Things to do —
• A. Answer these questions using the forum thread about Python and Julia string replace speed:
(i) How long did the Julia test with 10_000_000 iterations take?
(ii) How long did Python's plain string replace test take?
(iii) According to one reply, what language is Python's replace written in?
• B. List every timing result reported in the forum thread about Python and Julia string replace speed.
• C. Carry on the forum thread about Python and Julia string replace speed from the point where it stops.

Hi, I am currently working on regex stuffs, and I noticed that Python’s replace seems to be faster than Julia’s replace.
function test(iter=100_000)
for _ in 1:iter
replace("The quick foxes run quickly.", r"fox" => s"bus")
end
end
@time test(10_000_000)
# 6.720898 seconds (90.00 M allocations: 4.321 GiB, 2.32% gc time)
and for Python,
import timeit
def test(iter=100_000):
for i in range(iter):
"The quick foxes run quickly.".replace(u"fox", u"bus")
timeit.timeit('test(10_000_000)', setup="from __main__ import test", number=1)
# 1.6722020990000601 seconds
In [3]: import re
In [4]: def test(iter=100_000):
...: for i in range(iter):
...: re.sub(u"fox", u"bus", "The quick foxes run quickly.")
...:
...:
In [5]: %timeit test(10_000_000)
6.38 s ± 883 ms per loop (mean ± std. dev. of 7 runs, 1 loop each)
but even if you don’t use regex in Julia, it’s still slower.
TBH I’m not that surprised, Julia’s String is not the fastest among languages and Python’s replace is in C and in this case you’re just calling a C function in a loop.
Thanks, but as @jling pointed out, it is still slower.
function test(iter=100_000)

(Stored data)
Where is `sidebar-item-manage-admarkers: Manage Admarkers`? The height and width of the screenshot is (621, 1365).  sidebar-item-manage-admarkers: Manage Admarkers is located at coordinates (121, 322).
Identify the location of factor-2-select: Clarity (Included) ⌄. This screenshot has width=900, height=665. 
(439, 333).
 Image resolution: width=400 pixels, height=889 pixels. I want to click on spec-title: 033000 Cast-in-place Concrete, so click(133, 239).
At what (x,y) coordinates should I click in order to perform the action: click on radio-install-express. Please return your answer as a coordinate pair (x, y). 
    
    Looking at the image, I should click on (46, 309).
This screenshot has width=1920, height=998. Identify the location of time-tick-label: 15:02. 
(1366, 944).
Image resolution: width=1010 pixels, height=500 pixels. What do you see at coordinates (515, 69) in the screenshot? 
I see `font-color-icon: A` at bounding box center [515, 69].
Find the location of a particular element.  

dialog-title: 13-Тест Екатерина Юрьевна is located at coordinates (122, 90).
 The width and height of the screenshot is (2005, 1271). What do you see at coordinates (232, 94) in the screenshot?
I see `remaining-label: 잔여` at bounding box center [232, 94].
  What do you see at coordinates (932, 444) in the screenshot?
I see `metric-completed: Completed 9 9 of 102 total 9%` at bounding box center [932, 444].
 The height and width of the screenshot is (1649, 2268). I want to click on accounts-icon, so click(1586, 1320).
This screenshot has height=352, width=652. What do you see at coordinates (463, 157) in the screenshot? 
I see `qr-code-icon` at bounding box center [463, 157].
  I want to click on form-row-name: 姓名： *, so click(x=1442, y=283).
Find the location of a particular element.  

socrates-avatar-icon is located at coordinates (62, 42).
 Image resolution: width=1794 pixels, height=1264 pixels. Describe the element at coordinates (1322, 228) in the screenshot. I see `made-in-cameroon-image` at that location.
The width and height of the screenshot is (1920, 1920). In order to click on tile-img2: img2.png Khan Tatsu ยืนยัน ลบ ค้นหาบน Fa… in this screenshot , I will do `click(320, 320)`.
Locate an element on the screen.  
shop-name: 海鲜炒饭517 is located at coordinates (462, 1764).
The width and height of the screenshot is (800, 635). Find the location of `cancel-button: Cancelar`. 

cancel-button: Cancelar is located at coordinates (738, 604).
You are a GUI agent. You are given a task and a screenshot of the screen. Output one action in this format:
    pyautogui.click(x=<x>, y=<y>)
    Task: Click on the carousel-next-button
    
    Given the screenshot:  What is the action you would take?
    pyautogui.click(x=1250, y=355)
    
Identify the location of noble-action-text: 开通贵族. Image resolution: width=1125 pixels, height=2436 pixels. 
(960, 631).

Task-by-task results —
• A.
(i) 6.720898 seconds
(ii) 1.6722020990000601 seconds
(iii) C

• B.
6.720898 seconds
1.6722020990000601 seconds
6.38 s ± 883 ms per loop

• C.
for _ in 1:iter
replace("The quick foxes run quickly.", "fox" => "bus")
end
end
@time test(10_000_000)
# 2.315239 seconds (80.00 M allocations: 4.768 GiB, 2.48% gc time)
It’s within about 50% on my machine, which is pretty close.
I suspect that most of the remaining difference is not due to string processing, per se, but rather to memory management. Python’s reference-counted memory management is highly optimized for code that continually allocates and discards small objects (strings, in this case), whereas Julia’s mark-and-sweep garbage collection is optimized for code that completely eliminates allocation in critical inner loops (in which case reference counting imposes an unacceptable overhead; Python doesn’t worry about this because it’s nearly impossible to eliminate allocations in pure Python code).
Weird! With Julia 1.6.1 and Python 3.9.5 on a 2.7 GHz Intel Core i7:
julia> function test(iter=100_000)
for _ in 1:iter
replace("The quick foxes run quickly.", "fox" => "bus")
end
end
test (generic function with 2 methods)
julia> using BenchmarkTools
julia> @btime test(10_000_000);
2.514 s (80000000 allocations: 4.77 GiB)
and
>>> import timeit
>>>
>>> def test(iter=100_000):
... for i in range(iter):
... "The quick foxes run quickly.".replace(u"fox", u"bus")
...
>>> timeit.timeit('test(10_000_000)', setup="from __main__ import test", number=1)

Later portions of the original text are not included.